• [Exercice]: Transforme toutes les entrées ci-dessous en une liste JSON de chaînes, avec une chaîne par ligne et sans les lignes vides.

• [Entrées à traiter]:
○ ○ ○ ○ ○ ○ ○

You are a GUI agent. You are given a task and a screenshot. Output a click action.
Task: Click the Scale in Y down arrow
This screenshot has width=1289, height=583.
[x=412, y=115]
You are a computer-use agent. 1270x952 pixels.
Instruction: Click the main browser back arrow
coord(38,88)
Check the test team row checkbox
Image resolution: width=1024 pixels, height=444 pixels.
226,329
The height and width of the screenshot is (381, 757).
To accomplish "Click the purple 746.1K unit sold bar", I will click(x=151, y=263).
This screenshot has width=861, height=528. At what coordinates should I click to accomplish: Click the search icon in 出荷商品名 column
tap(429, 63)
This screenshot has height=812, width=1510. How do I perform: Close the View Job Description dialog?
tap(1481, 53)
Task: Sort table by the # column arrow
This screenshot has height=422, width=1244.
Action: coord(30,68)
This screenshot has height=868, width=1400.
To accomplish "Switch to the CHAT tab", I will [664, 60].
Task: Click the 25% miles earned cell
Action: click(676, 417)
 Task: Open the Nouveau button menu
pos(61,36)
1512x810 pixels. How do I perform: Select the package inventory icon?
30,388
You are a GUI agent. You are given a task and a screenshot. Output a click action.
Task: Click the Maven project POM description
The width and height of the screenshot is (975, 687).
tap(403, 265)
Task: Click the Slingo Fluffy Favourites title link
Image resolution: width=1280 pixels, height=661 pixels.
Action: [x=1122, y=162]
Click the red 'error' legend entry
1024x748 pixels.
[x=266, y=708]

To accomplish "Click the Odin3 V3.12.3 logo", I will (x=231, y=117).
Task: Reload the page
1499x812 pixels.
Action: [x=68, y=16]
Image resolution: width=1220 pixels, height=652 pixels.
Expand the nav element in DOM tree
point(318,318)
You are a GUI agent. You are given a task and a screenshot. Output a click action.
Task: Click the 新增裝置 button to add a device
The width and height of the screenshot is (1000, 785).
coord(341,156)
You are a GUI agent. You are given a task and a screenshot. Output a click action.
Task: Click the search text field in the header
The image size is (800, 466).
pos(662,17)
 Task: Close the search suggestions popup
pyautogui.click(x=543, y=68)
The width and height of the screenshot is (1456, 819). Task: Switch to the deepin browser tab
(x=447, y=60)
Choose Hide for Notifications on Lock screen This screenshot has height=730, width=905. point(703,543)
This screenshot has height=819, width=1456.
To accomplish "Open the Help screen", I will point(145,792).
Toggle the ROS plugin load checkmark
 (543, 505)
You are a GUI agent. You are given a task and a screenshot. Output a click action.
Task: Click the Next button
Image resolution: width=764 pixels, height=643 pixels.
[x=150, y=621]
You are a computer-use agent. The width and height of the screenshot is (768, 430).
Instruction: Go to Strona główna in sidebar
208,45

○ ○ ○ ○ ○ ○ ○

• [Résultat]:
[
  "You are a GUI agent. You are given a task and a screenshot. Output a click action.",
  "Task: Click the Scale in Y down arrow",
  "This screenshot has width=1289, height=583.",
  "[x=412, y=115]",
  "You are a computer-use agent. 1270x952 pixels.",
  "Instruction: Click the main browser back arrow",
  "coord(38,88)",
  "Check the test team row checkbox",
  "Image resolution: width=1024 pixels, height=444 pixels.",
  "226,329",
  "The height and width of the screenshot is (381, 757).",
  "To accomplish \"Click the purple 746.1K unit sold bar\", I will click(x=151, y=263).",
  "This screenshot has width=861, height=528. At what coordinates should I click to accomplish: Click the search icon in 出荷商品名 column",
  "tap(429, 63)",
  "This screenshot has height=812, width=1510. How do I perform: Close the View Job Description dialog?",
  "tap(1481, 53)",
  "Task: Sort table by the # column arrow",
  "This screenshot has height=422, width=1244.",
  "Action: coord(30,68)",
  "This screenshot has height=868, width=1400.",
  "To accomplish \"Switch to the CHAT tab\", I will [664, 60].",
  "Task: Click the 25% miles earned cell",
  "Action: click(676, 417)",
  " Task: Open the Nouveau button menu",
  "pos(61,36)",
  "1512x810 pixels. How do I perform: Select the package inventory icon?",
  "30,388",
  "You are a GUI agent. You are given a task and a screenshot. Output a click action.",
  "Task: Click the Maven project POM description",
  "The width and height of the screenshot is (975, 687).",
  "tap(403, 265)",
  "Task: Click the Slingo Fluffy Favourites title link",
  "Image resolution: width=1280 pixels, height=661 pixels.",
  "Action: [x=1122, y=162]",
  "Click the red 'error' legend entry",
  "1024x748 pixels.",
  "[x=266, y=708]",
  "To accomplish \"Click the Odin3 V3.12.3 logo\", I will (x=231, y=117).",
  "Task: Reload the page",
  "1499x812 pixels.",
  "Action: [x=68, y=16]",
  "Image resolution: width=1220 pixels, height=652 pixels.",
  "Expand the nav element in DOM tree",
  "point(318,318)",
  "You are a GUI agent. You are given a task and a screenshot. Output a click action.",
  "Task: Click the 新增裝置 button to add a device",
  "The width and height of the screenshot is (1000, 785).",
  "coord(341,156)",
  "You are a GUI agent. You are given a task and a screenshot. Output a click action.",
  "Task: Click the search text field in the header",
  "The image size is (800, 466).",
  "pos(662,17)",
  " Task: Close the search suggestions popup",
  "pyautogui.click(x=543, y=68)",
  "The width and height of the screenshot is (1456, 819). Task: Switch to the deepin browser tab",
  "(x=447, y=60)",
  "Choose Hide for Notifications on Lock screen This screenshot has height=730, width=905. point(703,543)",
  "This screenshot has height=819, width=1456.",
  "To accomplish \"Open the Help screen\", I will point(145,792).",
  "Toggle the ROS plugin load checkmark",
  " (543, 505)",
  "You are a GUI agent. You are given a task and a screenshot. Output a click action.",
  "Task: Click the Next button",
  "Image resolution: width=764 pixels, height=643 pixels.",
  "[x=150, y=621]",
  "You are a computer-use agent. The width and height of the screenshot is (768, 430).",
  "Instruction: Go to Strona główna in sidebar",
  "208,45"
]